Scandal continues to swirl around the suburban rail service. First, it was a sizeable severance package for the former CEO. Now, the chairman of the board that oversees Metra may have been inappropriately collecting paychecks from two government agencies.
Metra's silence on this scandal continues Wednesday.
Two of the eleven board members have now resigned. But the man at the center of the scandal, board chairman Brad O'Halloran, continues to rebuff of growing chorus of calls for him to step down.
The trains are running but no one from Metra is talking, with the exception of one board member.
"For two years, the people of Illinois had a transit district that was run totally honest. And I'm sad to say that offended some people here in Cook County," said Jack Schaffer, Metra board member, McHenry County.
First, it was the $718,000 severance package for the ousted CEO, that included a gag order on him. Then, it was his claims board chairman Brad O'Halloran and others pressured him to hire and give raises to people with political connections. Now, the Tribune reports O'Halloran continued to collect $22,000 in compensation from Orland Park, where he's a trustee. Metra board members are banned from double dipping.
"The board is on the verge of being totally non-functional and the first step on the road to recovery is Brad O'Halloran has to go," said Schaffer.
"I think the chairman should step down. Two members have stepped down. There needs to be a process to purify this situation, and there isn't one right now," said IL Sen. Bill Brady, candidate for governor.
Good government groups say that especially troubling are reports O'Halloran told Metra about the mistake in December, but didn't give the money back until the agency fell under heavy scrutiny this month.

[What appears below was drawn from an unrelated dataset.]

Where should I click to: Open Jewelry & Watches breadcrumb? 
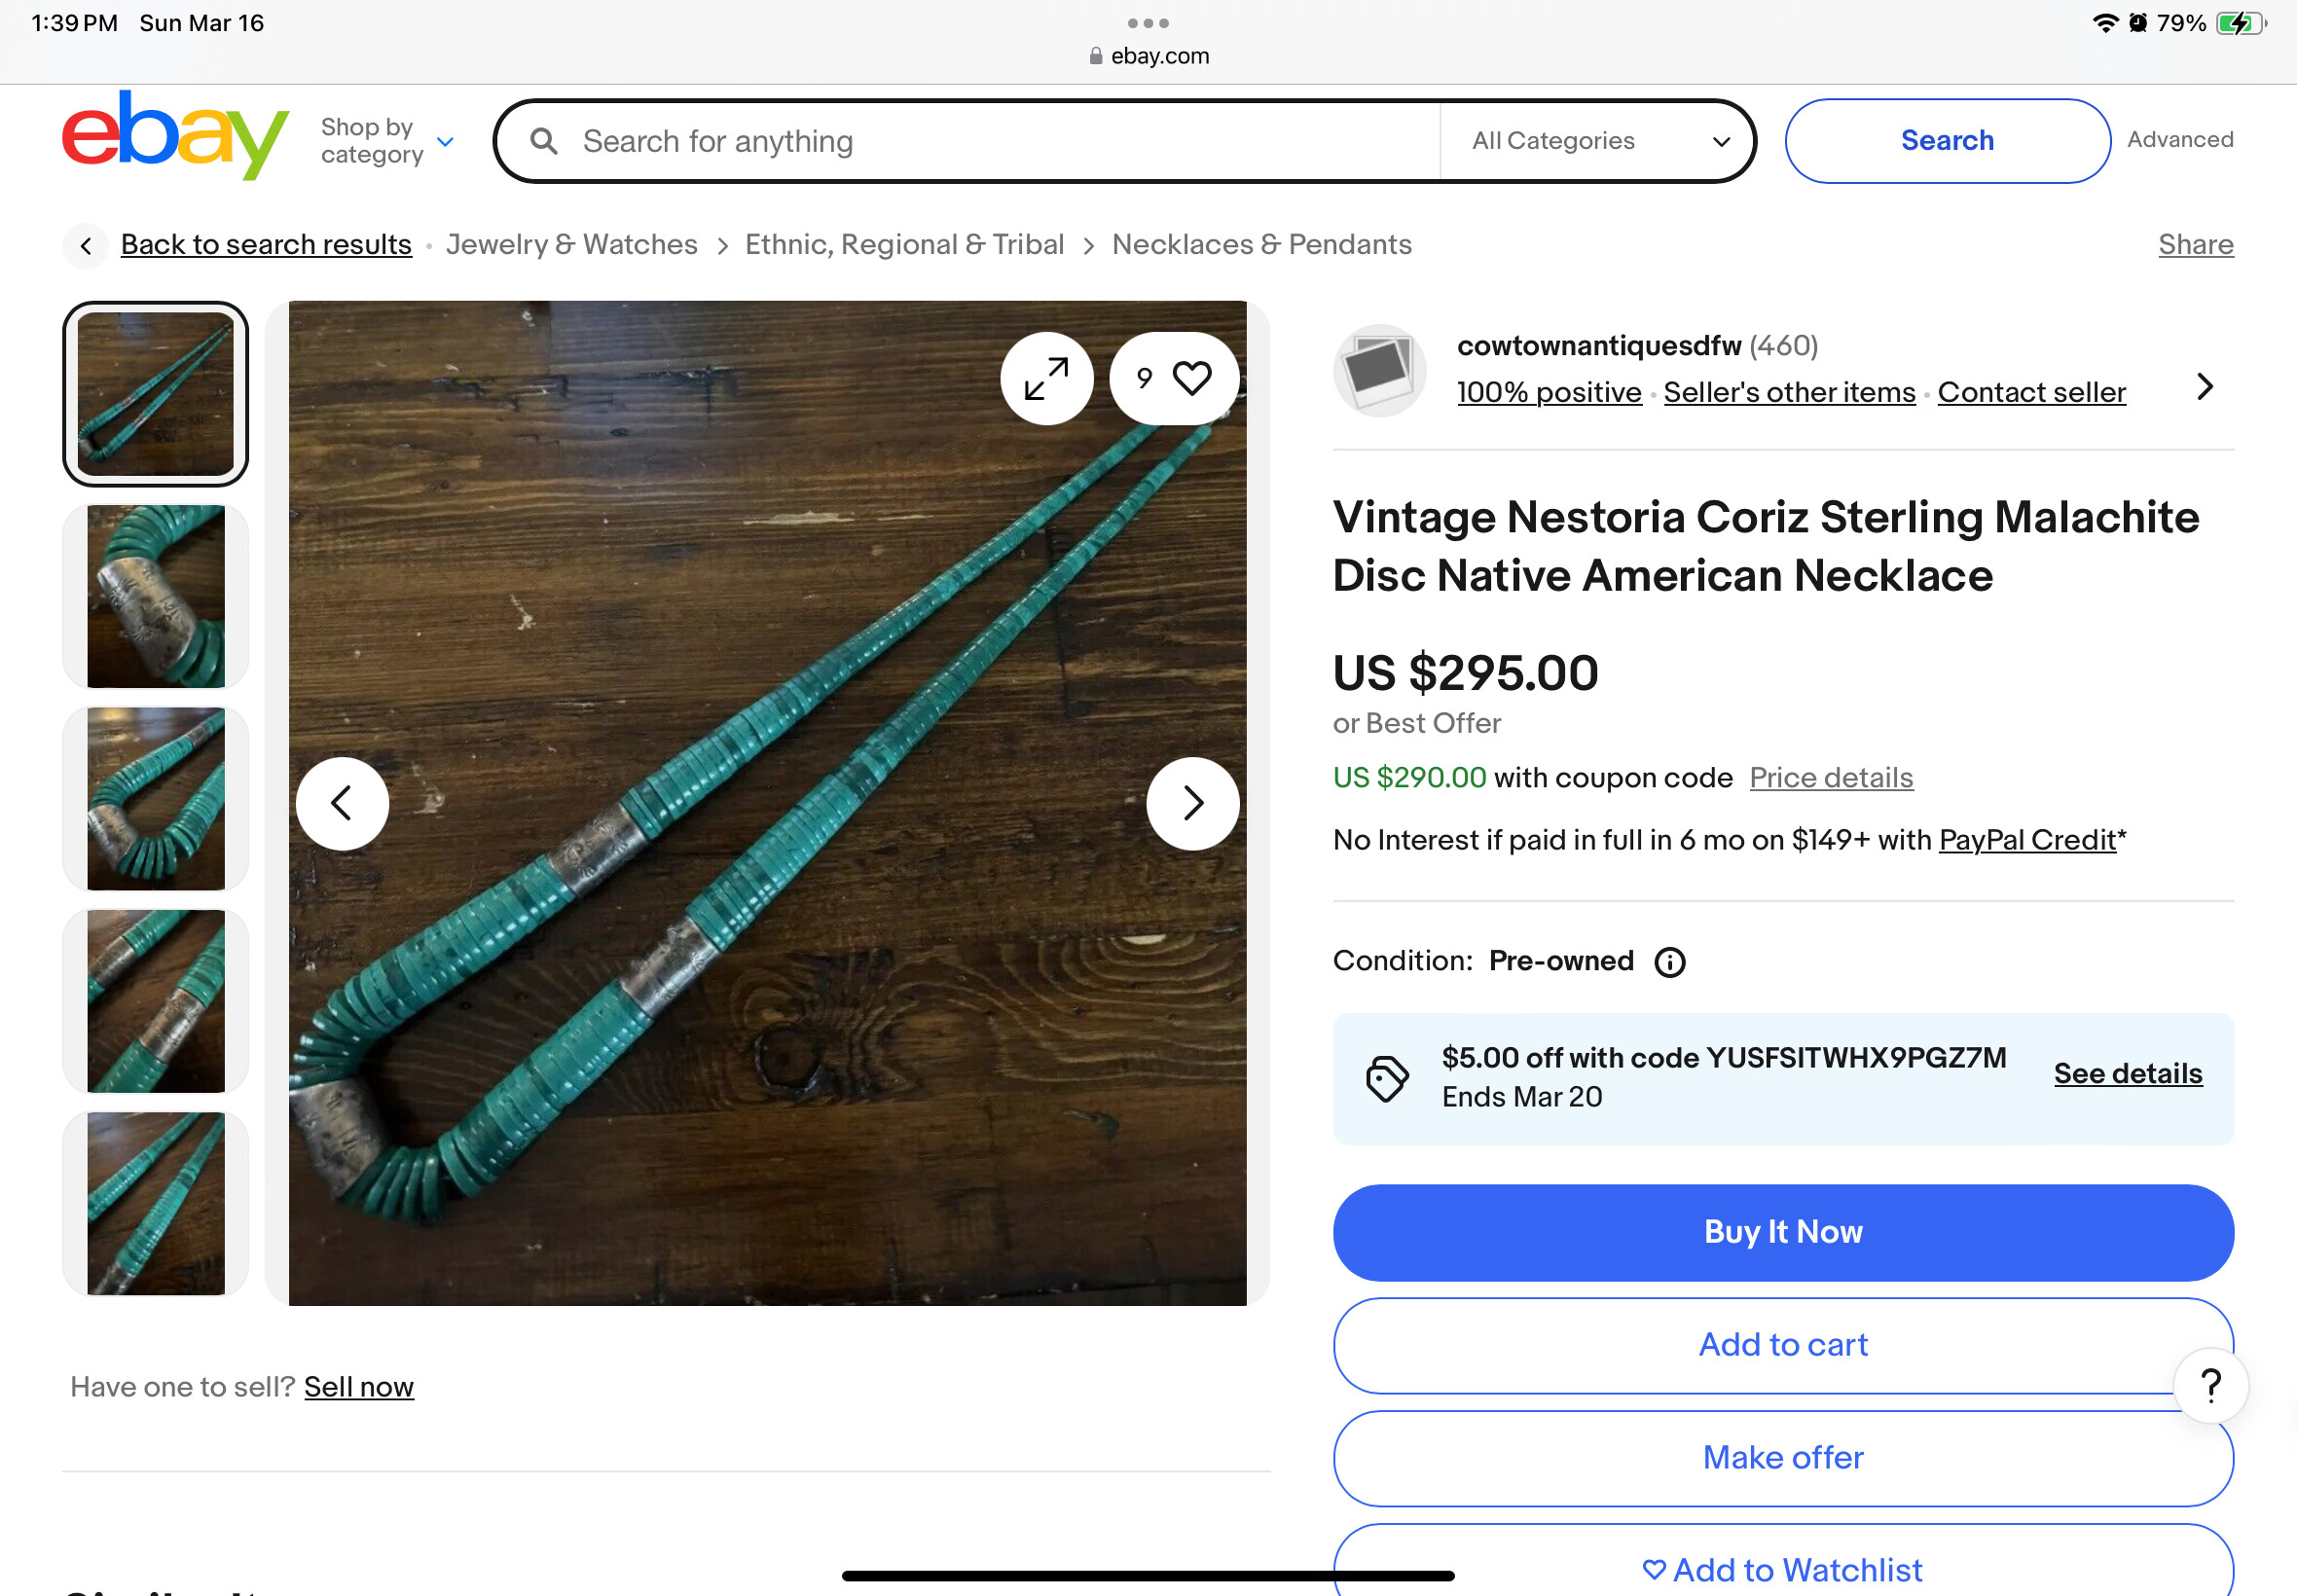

"If you can't keep track of what's supposed to be in your bank account, how is it that the public can rely on you to make sure an agency is running correctly?" said Emily Miller, Better Government Association.
As Metra's messes have multiplied, the rail agency's performance has slipped.
In January: 96.8% of trains ran on-time. By June: The number slipped to just over 92%, the worst on-time performance in two years.
"Point A to Point B, on time. That's the most important thing to me. I don't like to see money wasted if its being wasted," said Cathy Krsek, Metra commuter.
"I give 'em an A plus. I got to give it to them. The train ticket is a little high but the commute is beautiful," said Sharon Grant, Metra commuter.
Metra board chairman Brad O'Halloran has not responded to calls or e-mails for comment from ABC7. His part-time job at Metra comes with a $25,000 a year salary plus a pension. Because all of the Metra board members are political appointees, a Metra spokesperson said she cannot answer questions on their behalf.